Segment Open

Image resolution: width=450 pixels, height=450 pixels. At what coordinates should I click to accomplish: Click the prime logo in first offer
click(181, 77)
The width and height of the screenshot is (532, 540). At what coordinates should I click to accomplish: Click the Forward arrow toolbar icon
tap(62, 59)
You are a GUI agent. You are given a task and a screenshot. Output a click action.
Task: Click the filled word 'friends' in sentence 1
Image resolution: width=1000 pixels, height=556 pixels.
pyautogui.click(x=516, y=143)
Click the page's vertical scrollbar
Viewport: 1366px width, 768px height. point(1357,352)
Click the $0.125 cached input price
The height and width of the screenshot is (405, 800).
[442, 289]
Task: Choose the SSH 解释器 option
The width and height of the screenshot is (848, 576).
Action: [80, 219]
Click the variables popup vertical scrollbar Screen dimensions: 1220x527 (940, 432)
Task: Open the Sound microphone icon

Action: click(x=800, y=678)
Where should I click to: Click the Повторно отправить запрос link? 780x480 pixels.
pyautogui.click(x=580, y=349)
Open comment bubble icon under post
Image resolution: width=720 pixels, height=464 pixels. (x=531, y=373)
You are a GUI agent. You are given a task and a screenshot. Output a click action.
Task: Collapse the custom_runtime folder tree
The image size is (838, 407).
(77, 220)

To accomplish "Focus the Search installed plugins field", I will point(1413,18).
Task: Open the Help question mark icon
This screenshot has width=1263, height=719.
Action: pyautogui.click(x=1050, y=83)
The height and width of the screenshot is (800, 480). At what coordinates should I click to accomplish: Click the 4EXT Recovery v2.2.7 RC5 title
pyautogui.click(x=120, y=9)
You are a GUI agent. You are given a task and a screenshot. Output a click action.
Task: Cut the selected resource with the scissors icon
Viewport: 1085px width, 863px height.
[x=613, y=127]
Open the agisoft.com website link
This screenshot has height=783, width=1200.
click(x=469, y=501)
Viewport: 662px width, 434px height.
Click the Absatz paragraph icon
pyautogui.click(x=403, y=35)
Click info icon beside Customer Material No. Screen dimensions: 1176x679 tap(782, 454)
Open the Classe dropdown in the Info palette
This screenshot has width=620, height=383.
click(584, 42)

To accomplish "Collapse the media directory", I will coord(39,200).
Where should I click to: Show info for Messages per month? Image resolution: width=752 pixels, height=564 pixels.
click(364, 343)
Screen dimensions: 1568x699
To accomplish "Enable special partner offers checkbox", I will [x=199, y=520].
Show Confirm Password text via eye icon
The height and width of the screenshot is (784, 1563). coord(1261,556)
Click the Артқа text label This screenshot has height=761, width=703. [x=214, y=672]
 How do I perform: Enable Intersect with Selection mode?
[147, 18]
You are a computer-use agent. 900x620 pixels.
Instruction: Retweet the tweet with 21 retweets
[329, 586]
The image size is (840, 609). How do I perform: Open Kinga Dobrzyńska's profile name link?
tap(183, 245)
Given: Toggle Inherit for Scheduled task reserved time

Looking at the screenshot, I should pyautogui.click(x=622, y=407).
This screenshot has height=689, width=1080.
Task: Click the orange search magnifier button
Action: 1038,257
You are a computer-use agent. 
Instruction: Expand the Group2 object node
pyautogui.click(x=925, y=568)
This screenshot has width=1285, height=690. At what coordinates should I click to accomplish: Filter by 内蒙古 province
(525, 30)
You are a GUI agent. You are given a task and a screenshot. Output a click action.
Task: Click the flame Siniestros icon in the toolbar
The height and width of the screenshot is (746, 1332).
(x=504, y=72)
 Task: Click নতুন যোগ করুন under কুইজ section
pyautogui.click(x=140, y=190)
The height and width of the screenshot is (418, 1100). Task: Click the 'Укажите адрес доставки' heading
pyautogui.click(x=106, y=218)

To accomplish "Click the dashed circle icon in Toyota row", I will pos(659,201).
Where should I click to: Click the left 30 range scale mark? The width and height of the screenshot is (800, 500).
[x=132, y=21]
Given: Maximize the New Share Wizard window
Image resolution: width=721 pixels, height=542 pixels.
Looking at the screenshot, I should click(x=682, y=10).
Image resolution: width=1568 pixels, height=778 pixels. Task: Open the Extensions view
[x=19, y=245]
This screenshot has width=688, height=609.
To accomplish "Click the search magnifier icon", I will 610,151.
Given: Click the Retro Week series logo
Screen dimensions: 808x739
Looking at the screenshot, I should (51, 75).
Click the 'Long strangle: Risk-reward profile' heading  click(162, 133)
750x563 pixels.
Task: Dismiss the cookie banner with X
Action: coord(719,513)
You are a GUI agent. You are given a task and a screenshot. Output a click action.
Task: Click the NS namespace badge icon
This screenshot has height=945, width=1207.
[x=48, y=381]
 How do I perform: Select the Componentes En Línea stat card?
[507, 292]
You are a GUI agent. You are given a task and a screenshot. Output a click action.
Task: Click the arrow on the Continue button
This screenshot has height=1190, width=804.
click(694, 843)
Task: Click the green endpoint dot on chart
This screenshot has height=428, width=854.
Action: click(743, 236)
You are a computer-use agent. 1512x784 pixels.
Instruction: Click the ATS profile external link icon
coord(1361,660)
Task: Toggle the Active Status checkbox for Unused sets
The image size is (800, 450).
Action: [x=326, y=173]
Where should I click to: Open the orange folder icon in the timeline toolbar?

Segment Closed

== Exercise goal ==
Transcribe each record exactly as it is written above.

== Result for this task ==
Image resolution: width=450 pixels, height=450 pixels. At what coordinates should I click to accomplish: Click the prime logo in first offer
click(181, 77)
The width and height of the screenshot is (532, 540). At what coordinates should I click to accomplish: Click the Forward arrow toolbar icon
tap(62, 59)
You are a GUI agent. You are given a task and a screenshot. Output a click action.
Task: Click the filled word 'friends' in sentence 1
Image resolution: width=1000 pixels, height=556 pixels.
pyautogui.click(x=516, y=143)
Click the page's vertical scrollbar
Viewport: 1366px width, 768px height. point(1357,352)
Click the $0.125 cached input price
The height and width of the screenshot is (405, 800).
[442, 289]
Task: Choose the SSH 解释器 option
The width and height of the screenshot is (848, 576).
Action: [80, 219]
Click the variables popup vertical scrollbar Screen dimensions: 1220x527 (940, 432)
Task: Open the Sound microphone icon

Action: click(x=800, y=678)
Where should I click to: Click the Повторно отправить запрос link? 780x480 pixels.
pyautogui.click(x=580, y=349)
Open comment bubble icon under post
Image resolution: width=720 pixels, height=464 pixels. (x=531, y=373)
You are a GUI agent. You are given a task and a screenshot. Output a click action.
Task: Collapse the custom_runtime folder tree
The image size is (838, 407).
(77, 220)

To accomplish "Focus the Search installed plugins field", I will point(1413,18).
Task: Open the Help question mark icon
This screenshot has width=1263, height=719.
Action: pyautogui.click(x=1050, y=83)
The height and width of the screenshot is (800, 480). At what coordinates should I click to accomplish: Click the 4EXT Recovery v2.2.7 RC5 title
pyautogui.click(x=120, y=9)
You are a GUI agent. You are given a task and a screenshot. Output a click action.
Task: Cut the selected resource with the scissors icon
Viewport: 1085px width, 863px height.
[x=613, y=127]
Open the agisoft.com website link
This screenshot has height=783, width=1200.
click(x=469, y=501)
Viewport: 662px width, 434px height.
Click the Absatz paragraph icon
pyautogui.click(x=403, y=35)
Click info icon beside Customer Material No. Screen dimensions: 1176x679 tap(782, 454)
Open the Classe dropdown in the Info palette
This screenshot has width=620, height=383.
click(584, 42)

To accomplish "Collapse the media directory", I will coord(39,200).
Where should I click to: Show info for Messages per month? Image resolution: width=752 pixels, height=564 pixels.
click(364, 343)
Screen dimensions: 1568x699
To accomplish "Enable special partner offers checkbox", I will [x=199, y=520].
Show Confirm Password text via eye icon
The height and width of the screenshot is (784, 1563). coord(1261,556)
Click the Артқа text label This screenshot has height=761, width=703. [x=214, y=672]
 How do I perform: Enable Intersect with Selection mode?
[147, 18]
You are a computer-use agent. 900x620 pixels.
Instruction: Retweet the tweet with 21 retweets
[329, 586]
The image size is (840, 609). How do I perform: Open Kinga Dobrzyńska's profile name link?
tap(183, 245)
Given: Toggle Inherit for Scheduled task reserved time

Looking at the screenshot, I should pyautogui.click(x=622, y=407).
This screenshot has height=689, width=1080.
Task: Click the orange search magnifier button
Action: 1038,257
You are a computer-use agent. 
Instruction: Expand the Group2 object node
pyautogui.click(x=925, y=568)
This screenshot has width=1285, height=690. At what coordinates should I click to accomplish: Filter by 内蒙古 province
(525, 30)
You are a GUI agent. You are given a task and a screenshot. Output a click action.
Task: Click the flame Siniestros icon in the toolbar
The height and width of the screenshot is (746, 1332).
(x=504, y=72)
 Task: Click নতুন যোগ করুন under কুইজ section
pyautogui.click(x=140, y=190)
The height and width of the screenshot is (418, 1100). Task: Click the 'Укажите адрес доставки' heading
pyautogui.click(x=106, y=218)

To accomplish "Click the dashed circle icon in Toyota row", I will pos(659,201).
Where should I click to: Click the left 30 range scale mark? The width and height of the screenshot is (800, 500).
[x=132, y=21]
Given: Maximize the New Share Wizard window
Image resolution: width=721 pixels, height=542 pixels.
Looking at the screenshot, I should click(x=682, y=10).
Image resolution: width=1568 pixels, height=778 pixels. Task: Open the Extensions view
[x=19, y=245]
This screenshot has width=688, height=609.
To accomplish "Click the search magnifier icon", I will 610,151.
Given: Click the Retro Week series logo
Screen dimensions: 808x739
Looking at the screenshot, I should (51, 75).
Click the 'Long strangle: Risk-reward profile' heading  click(162, 133)
750x563 pixels.
Task: Dismiss the cookie banner with X
Action: coord(719,513)
You are a GUI agent. You are given a task and a screenshot. Output a click action.
Task: Click the NS namespace badge icon
This screenshot has height=945, width=1207.
[x=48, y=381]
 How do I perform: Select the Componentes En Línea stat card?
[507, 292]
You are a GUI agent. You are given a task and a screenshot. Output a click action.
Task: Click the arrow on the Continue button
This screenshot has height=1190, width=804.
click(694, 843)
Task: Click the green endpoint dot on chart
This screenshot has height=428, width=854.
Action: click(743, 236)
You are a computer-use agent. 1512x784 pixels.
Instruction: Click the ATS profile external link icon
coord(1361,660)
Task: Toggle the Active Status checkbox for Unused sets
The image size is (800, 450).
Action: [x=326, y=173]
Where should I click to: Open the orange folder icon in the timeline toolbar?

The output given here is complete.